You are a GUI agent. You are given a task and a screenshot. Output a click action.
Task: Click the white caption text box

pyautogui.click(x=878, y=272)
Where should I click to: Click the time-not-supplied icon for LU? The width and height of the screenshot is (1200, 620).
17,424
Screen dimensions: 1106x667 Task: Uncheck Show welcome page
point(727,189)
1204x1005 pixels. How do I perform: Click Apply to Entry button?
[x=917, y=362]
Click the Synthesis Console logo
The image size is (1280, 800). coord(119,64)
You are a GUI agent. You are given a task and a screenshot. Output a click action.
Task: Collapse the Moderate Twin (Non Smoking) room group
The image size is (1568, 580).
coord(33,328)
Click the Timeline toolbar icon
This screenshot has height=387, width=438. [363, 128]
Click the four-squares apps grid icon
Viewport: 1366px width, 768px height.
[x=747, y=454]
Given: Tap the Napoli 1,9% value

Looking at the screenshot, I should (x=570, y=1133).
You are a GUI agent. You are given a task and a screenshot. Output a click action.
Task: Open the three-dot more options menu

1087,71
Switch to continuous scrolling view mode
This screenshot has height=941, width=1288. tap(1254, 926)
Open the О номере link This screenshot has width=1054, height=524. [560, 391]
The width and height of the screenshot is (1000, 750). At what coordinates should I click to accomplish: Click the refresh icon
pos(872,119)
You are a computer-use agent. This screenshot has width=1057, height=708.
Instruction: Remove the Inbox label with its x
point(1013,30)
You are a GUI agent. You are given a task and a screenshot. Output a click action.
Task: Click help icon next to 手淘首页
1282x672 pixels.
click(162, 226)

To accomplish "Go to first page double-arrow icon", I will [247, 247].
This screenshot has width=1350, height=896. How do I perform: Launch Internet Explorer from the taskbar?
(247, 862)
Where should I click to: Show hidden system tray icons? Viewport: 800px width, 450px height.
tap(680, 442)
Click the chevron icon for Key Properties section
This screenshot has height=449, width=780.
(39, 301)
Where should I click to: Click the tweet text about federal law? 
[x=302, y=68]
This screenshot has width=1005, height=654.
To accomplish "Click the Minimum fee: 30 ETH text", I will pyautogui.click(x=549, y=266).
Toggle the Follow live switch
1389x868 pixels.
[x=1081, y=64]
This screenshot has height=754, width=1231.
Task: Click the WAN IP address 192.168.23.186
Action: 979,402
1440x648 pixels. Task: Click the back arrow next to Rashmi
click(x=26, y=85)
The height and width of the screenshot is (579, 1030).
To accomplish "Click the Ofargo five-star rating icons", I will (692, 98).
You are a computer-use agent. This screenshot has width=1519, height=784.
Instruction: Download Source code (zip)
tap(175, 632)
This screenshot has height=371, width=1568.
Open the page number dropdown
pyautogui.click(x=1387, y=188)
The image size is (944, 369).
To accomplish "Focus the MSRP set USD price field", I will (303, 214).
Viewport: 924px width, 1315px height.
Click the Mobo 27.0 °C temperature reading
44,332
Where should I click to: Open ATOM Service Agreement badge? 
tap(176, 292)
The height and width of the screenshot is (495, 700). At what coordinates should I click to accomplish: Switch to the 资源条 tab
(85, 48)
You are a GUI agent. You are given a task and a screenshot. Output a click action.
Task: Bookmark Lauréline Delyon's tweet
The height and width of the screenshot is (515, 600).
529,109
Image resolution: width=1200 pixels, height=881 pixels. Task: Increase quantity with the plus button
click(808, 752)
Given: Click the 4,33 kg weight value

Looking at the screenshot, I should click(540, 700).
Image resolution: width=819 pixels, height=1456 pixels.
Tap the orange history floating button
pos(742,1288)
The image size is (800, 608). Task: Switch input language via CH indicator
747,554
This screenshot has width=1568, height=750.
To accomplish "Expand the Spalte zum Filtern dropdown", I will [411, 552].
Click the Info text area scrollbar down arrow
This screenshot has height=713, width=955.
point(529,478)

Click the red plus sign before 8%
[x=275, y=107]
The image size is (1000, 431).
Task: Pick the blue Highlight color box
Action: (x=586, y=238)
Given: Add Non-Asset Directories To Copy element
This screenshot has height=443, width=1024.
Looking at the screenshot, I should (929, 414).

━━━━━━━━━━━━━━━━━━━━━━━━━━━━━━

Each line above should appear again, reproduced exactly.

You are a GUI agent. You are given a task and a screenshot. Output a click action.
Task: Click the white caption text box

pyautogui.click(x=878, y=272)
Where should I click to: Click the time-not-supplied icon for LU? The width and height of the screenshot is (1200, 620).
17,424
Screen dimensions: 1106x667 Task: Uncheck Show welcome page
point(727,189)
1204x1005 pixels. How do I perform: Click Apply to Entry button?
[x=917, y=362]
Click the Synthesis Console logo
The image size is (1280, 800). coord(119,64)
You are a GUI agent. You are given a task and a screenshot. Output a click action.
Task: Collapse the Moderate Twin (Non Smoking) room group
The image size is (1568, 580).
coord(33,328)
Click the Timeline toolbar icon
This screenshot has height=387, width=438. [363, 128]
Click the four-squares apps grid icon
Viewport: 1366px width, 768px height.
[x=747, y=454]
Given: Tap the Napoli 1,9% value

Looking at the screenshot, I should (x=570, y=1133).
You are a GUI agent. You are given a task and a screenshot. Output a click action.
Task: Open the three-dot more options menu

1087,71
Switch to continuous scrolling view mode
This screenshot has height=941, width=1288. tap(1254, 926)
Open the О номере link This screenshot has width=1054, height=524. [560, 391]
The width and height of the screenshot is (1000, 750). At what coordinates should I click to accomplish: Click the refresh icon
pos(872,119)
You are a computer-use agent. This screenshot has width=1057, height=708.
Instruction: Remove the Inbox label with its x
point(1013,30)
You are a GUI agent. You are given a task and a screenshot. Output a click action.
Task: Click help icon next to 手淘首页
1282x672 pixels.
click(162, 226)

To accomplish "Go to first page double-arrow icon", I will [247, 247].
This screenshot has width=1350, height=896. How do I perform: Launch Internet Explorer from the taskbar?
(247, 862)
Where should I click to: Show hidden system tray icons? Viewport: 800px width, 450px height.
tap(680, 442)
Click the chevron icon for Key Properties section
This screenshot has height=449, width=780.
(39, 301)
Where should I click to: Click the tweet text about federal law? 
[x=302, y=68]
This screenshot has width=1005, height=654.
To accomplish "Click the Minimum fee: 30 ETH text", I will pyautogui.click(x=549, y=266).
Toggle the Follow live switch
1389x868 pixels.
[x=1081, y=64]
This screenshot has height=754, width=1231.
Task: Click the WAN IP address 192.168.23.186
Action: 979,402
1440x648 pixels. Task: Click the back arrow next to Rashmi
click(x=26, y=85)
The height and width of the screenshot is (579, 1030).
To accomplish "Click the Ofargo five-star rating icons", I will (692, 98).
You are a computer-use agent. This screenshot has width=1519, height=784.
Instruction: Download Source code (zip)
tap(175, 632)
This screenshot has height=371, width=1568.
Open the page number dropdown
pyautogui.click(x=1387, y=188)
The image size is (944, 369).
To accomplish "Focus the MSRP set USD price field", I will (303, 214).
Viewport: 924px width, 1315px height.
Click the Mobo 27.0 °C temperature reading
44,332
Where should I click to: Open ATOM Service Agreement badge? 
tap(176, 292)
The height and width of the screenshot is (495, 700). At what coordinates should I click to accomplish: Switch to the 资源条 tab
(85, 48)
You are a GUI agent. You are given a task and a screenshot. Output a click action.
Task: Bookmark Lauréline Delyon's tweet
The height and width of the screenshot is (515, 600).
529,109
Image resolution: width=1200 pixels, height=881 pixels. Task: Increase quantity with the plus button
click(808, 752)
Given: Click the 4,33 kg weight value

Looking at the screenshot, I should click(540, 700).
Image resolution: width=819 pixels, height=1456 pixels.
Tap the orange history floating button
pos(742,1288)
The image size is (800, 608). Task: Switch input language via CH indicator
747,554
This screenshot has width=1568, height=750.
To accomplish "Expand the Spalte zum Filtern dropdown", I will [411, 552].
Click the Info text area scrollbar down arrow
This screenshot has height=713, width=955.
point(529,478)

Click the red plus sign before 8%
[x=275, y=107]
The image size is (1000, 431).
Task: Pick the blue Highlight color box
Action: (x=586, y=238)
Given: Add Non-Asset Directories To Copy element
This screenshot has height=443, width=1024.
Looking at the screenshot, I should (929, 414).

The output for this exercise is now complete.